=== SOURCE TEXT ===

Page 3 of 9

Posted: Sat Dec 22, 2007 7:26 pm
by Bex
Kevinowpb,
The script hasn't yet been modified to work with MM3, hence the [MM2] in the thread title.

Posted: Wed Jan 02, 2008 4:50 am
by trixmoto
Updating this script to MM3 is on my todo list.

Posted: Mon Jan 14, 2008 10:03 pm
by Kevinowpb
done yet? LOL
:)

Posted: Tue Jan 15, 2008 4:08 am
by trixmoto
No, but it is still on my list! :)

Posted: Sun Jan 20, 2008 7:56 am
by sommo
Is there a MM3 of this plugin, cos I really would like it :D

Thanks

Posted: Sun Jan 20, 2008 8:05 am
by trixmoto
It's on my (incredibly long) list! :)

Posted: Sat Feb 02, 2008 10:57 am
by uwuerfel
Hi Trixmoto,

I really like your script.
The idea to create a report with the possibility to do some actions on the duplicates is brilliant.

The only thing I was missing is some sort of fuzzy or approximate string search.

More often than not, I don't have exact duplicate names.
There are some differences like:
- spelling errors ("abracadabra" -> "abracababra")
or
- One title has more info than the other ("I Want You" -> "I Want You (Chica Cherry Cola)")

For this type of coparision there exist metric functions that tell you the "distance" between to strings. The distance is a natural number that more or less says that you need n operations to transform String1 into string2. An operation is s.th. like insert, delete, exchange a character.

I searched a little bit in the internet and found the following informations:

http://en.wikipedia.org/wiki/Fuzzy_string_searching
http://en.wikipedia.org/wiki/Levenshtein_distance
http://en.wikipedia.org/wiki/Damerau-Le ... n_distance
http://en.wikipedia.org/wiki/Bitap_algorithm
http://en.wikibooks.org/wiki/Algorithm_ ... plications


I took the above VBA implementation and converted it into VBS.
It's a simple VBS script, that runs in WSH.

Code: Select all

' VB Script Document
option explicit

dim text1 : text1 = "abracadabra"
dim text2 : text2 = "abarcadabra"
dim text3 : text3 = "abarcababra"
dim text4 : text4 = "MozartSinatra"

wscript.echo  damerau_levenshtein( text1, text2, 3 )
wscript.echo  damerau_levenshtein( text2, text3, 3 )

=== RECORDS SHOWN ===

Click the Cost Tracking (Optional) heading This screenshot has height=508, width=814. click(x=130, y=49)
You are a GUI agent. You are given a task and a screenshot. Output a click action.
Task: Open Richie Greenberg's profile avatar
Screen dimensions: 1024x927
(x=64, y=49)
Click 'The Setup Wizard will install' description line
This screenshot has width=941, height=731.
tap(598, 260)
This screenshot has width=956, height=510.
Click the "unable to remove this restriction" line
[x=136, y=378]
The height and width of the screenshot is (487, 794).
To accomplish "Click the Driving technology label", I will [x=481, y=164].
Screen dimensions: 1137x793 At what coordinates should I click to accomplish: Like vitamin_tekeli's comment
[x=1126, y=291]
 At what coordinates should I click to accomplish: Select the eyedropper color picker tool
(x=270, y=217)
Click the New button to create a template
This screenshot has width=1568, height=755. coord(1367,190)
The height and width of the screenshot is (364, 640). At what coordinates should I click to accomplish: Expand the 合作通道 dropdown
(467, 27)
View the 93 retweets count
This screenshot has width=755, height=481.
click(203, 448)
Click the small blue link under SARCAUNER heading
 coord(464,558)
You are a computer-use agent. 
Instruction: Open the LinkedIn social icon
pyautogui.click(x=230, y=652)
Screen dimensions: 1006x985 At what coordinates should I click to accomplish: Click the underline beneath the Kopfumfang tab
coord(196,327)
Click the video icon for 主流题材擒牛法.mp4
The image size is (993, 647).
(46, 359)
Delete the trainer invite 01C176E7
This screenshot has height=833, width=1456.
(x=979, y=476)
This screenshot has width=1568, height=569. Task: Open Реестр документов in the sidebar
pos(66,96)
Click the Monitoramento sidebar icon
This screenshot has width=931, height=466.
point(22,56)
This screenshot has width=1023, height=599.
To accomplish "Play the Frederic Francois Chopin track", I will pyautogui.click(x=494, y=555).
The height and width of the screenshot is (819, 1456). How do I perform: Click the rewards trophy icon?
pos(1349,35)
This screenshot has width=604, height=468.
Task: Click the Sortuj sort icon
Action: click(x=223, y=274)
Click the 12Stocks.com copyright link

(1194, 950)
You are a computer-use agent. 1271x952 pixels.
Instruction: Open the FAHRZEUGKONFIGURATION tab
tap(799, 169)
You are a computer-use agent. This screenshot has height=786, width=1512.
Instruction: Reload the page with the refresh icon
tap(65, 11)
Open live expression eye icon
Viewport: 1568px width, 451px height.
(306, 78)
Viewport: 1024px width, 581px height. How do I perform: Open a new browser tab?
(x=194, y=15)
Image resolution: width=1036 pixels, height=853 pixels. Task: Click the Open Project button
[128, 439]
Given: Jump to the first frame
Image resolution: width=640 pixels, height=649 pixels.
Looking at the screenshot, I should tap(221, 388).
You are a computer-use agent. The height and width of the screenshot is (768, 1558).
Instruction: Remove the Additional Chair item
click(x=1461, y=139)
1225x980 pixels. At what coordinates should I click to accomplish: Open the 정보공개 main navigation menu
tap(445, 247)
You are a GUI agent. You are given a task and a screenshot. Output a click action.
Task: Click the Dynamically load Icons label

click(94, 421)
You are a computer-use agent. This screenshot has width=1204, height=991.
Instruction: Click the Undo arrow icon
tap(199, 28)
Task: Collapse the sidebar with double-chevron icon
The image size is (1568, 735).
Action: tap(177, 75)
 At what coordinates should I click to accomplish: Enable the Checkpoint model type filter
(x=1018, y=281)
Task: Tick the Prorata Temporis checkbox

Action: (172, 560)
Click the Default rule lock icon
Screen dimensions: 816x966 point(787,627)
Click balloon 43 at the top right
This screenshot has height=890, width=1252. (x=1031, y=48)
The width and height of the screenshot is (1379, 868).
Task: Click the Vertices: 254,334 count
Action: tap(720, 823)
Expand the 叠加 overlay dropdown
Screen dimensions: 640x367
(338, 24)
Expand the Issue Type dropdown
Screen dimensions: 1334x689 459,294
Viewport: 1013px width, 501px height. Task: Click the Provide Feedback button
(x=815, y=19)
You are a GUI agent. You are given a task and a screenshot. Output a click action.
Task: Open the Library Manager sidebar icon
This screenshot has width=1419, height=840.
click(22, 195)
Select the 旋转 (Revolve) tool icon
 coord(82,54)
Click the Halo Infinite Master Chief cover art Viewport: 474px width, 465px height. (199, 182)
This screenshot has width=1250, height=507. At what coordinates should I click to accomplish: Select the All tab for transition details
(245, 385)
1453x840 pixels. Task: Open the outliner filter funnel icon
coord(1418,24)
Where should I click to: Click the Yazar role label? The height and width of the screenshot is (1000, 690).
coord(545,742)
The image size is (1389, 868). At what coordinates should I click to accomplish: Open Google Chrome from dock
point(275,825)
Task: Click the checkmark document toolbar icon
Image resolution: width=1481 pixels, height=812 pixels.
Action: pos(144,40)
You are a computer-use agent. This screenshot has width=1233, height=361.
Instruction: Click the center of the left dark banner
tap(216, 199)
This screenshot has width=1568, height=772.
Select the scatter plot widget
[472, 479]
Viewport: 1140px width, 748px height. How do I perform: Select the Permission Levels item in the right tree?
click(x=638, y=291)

===

### [EXERCISES TO COMPLETE]
1. Based on the forum thread above, does each statement agree with it? Answer yes or no for each, and quote the deciding words from the thread.
(a) Bex says the script has already been modified to work with MM3.
(b) uwuerfel describes the distance between two strings as a natural number.
(c) uwuerfel's converted script runs in WSH.
2. Write the next part of the forum thread about the duplicates script, starting after its last line.

### [EXPECTED RESULTS]
1.
(a) No: "The script hasn't yet been modified to work with MM3"
(b) Yes: "The distance is a natural number"
(c) Yes: "It's a simple VBS script, that runs in WSH."

2.
wscript.echo  damerau_levenshtein( text1, text3, 3 )
wscript.echo  damerau_levenshtein( text1, text4, 20 )

Function damerau_levenshtein( s1, s2, limit )
    ReDim result(Len(s1), Len(s2))
    damerau_levenshtein = damerau_levenshtein_recurse( s1, s2, limit, result )
end function


Function damerau_levenshtein_recurse( s1, s2, limit, result )
'This function returns the Levenshtein distance capped by the limit parameter.
'Usage : e.g. damerau_levenshtein("Thibault","Gorisse") to get the exact distance
' or damerau_levenshtein("correctly written words","corectly writen words",4) to identify similar spellings
                    
    Dim diagonal 
    Dim horizontal 
    Dim vertical 
    Dim swap 
    Dim final 
    
    
    'Start of the strings analysis
    If result(Len(s1), Len(s2)) < 1 Then
        If Abs(Len(s1) - Len(s2)) >= limit Then
            final = limit
        Else
            If Len(s1) = 0 Or Len(s2) = 0 Then
                'End of recursivity
                final = Len(s1) + Len(s2)
            Else
            
                'Core of levenshtein algorithm
                If Mid(s1, 1, 1) = Mid(s2, 1, 1) Then
                    final = damerau_levenshtein_recurse(Mid(s1, 2), Mid(s2, 2), limit, result)
                Else
                    
                    If Mid(s1, 1, 1) = Mid(s2, 2, 1) And Mid(s1, 2, 1) = Mid(s2, 1, 1) Then
                        'Damerau extension counting swapped letters
                        swap = damerau_levenshtein_recurse(Mid(s1, 3), Mid(s2, 3), limit - 1, result)
                        final = 1 + swap
                    Else
                        'The function minimum is implemented via the limit parameter.
                        'The diagonal search usually reaches the limit the quickest.
                        diagonal = damerau_levenshtein_recurse(Mid(s1, 2), Mid(s2, 2), limit - 1, result)
                        horizontal = damerau_levenshtein_recurse(Mid(s1, 2), s2, diagonal, result)
                        vertical = damerau_levenshtein_recurse(s1, Mid(s2, 2), horizontal, result)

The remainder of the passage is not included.